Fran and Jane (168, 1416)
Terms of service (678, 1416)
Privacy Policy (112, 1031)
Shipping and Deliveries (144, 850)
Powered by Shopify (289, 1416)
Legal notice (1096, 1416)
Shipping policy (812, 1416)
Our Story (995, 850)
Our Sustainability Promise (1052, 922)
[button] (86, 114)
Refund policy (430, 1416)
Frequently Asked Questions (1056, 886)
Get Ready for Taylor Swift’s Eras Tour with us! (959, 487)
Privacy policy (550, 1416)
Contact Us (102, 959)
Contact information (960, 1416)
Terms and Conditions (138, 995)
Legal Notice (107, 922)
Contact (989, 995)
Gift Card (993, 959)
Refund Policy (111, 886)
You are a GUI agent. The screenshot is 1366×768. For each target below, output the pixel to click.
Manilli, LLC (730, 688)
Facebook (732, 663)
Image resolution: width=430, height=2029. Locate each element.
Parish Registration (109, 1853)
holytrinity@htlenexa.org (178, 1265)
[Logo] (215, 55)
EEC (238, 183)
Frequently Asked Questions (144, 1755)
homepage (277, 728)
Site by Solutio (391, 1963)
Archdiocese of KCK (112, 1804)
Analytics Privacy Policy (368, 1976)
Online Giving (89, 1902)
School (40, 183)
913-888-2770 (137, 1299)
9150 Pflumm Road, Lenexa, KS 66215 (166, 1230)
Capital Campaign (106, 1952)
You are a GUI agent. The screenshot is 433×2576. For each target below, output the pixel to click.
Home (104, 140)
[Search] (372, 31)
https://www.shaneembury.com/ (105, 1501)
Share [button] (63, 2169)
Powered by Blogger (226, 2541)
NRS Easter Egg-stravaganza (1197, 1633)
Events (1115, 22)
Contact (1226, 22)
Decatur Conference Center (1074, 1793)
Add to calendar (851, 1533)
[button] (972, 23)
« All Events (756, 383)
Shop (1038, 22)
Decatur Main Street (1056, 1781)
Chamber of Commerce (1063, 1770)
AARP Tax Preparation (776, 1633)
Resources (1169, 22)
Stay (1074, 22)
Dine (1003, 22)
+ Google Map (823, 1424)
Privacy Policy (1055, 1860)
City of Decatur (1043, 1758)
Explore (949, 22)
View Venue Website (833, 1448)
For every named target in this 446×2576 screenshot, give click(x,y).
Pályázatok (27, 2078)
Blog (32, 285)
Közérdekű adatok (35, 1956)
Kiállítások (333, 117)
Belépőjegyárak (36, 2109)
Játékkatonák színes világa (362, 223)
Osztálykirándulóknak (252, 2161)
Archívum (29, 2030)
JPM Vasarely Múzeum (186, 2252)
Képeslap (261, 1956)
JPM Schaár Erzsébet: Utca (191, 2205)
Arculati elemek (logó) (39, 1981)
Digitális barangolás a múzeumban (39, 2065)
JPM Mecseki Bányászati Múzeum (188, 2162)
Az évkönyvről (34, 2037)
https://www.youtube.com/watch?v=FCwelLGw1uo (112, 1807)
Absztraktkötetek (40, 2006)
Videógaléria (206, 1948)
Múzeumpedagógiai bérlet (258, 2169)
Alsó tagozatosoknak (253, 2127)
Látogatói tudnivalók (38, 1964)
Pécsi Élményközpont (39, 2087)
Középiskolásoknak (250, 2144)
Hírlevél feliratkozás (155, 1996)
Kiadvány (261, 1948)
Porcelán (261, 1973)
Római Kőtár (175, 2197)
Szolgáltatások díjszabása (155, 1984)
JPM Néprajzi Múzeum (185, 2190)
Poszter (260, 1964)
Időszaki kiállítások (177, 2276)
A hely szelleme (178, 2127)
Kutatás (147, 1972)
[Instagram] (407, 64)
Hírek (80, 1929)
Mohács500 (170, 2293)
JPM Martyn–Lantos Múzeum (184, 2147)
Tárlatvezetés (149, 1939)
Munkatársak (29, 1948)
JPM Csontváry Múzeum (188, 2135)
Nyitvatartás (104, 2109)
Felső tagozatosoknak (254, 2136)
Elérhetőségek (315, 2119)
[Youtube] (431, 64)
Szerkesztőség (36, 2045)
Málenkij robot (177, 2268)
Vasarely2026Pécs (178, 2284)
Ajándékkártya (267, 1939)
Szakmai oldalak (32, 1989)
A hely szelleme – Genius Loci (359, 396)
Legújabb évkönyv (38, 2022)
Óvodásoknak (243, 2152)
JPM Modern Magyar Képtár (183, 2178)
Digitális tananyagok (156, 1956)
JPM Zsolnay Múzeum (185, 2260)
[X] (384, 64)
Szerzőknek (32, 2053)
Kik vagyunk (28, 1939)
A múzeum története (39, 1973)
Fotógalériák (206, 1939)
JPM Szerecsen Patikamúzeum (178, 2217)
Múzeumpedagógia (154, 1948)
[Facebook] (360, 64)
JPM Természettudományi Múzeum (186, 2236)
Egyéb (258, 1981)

++++++++

From the data above, copy every line where "Digitális" appears.

- [Task output]:
Digitális barangolás a múzeumban (39, 2065)
Digitális tananyagok (156, 1956)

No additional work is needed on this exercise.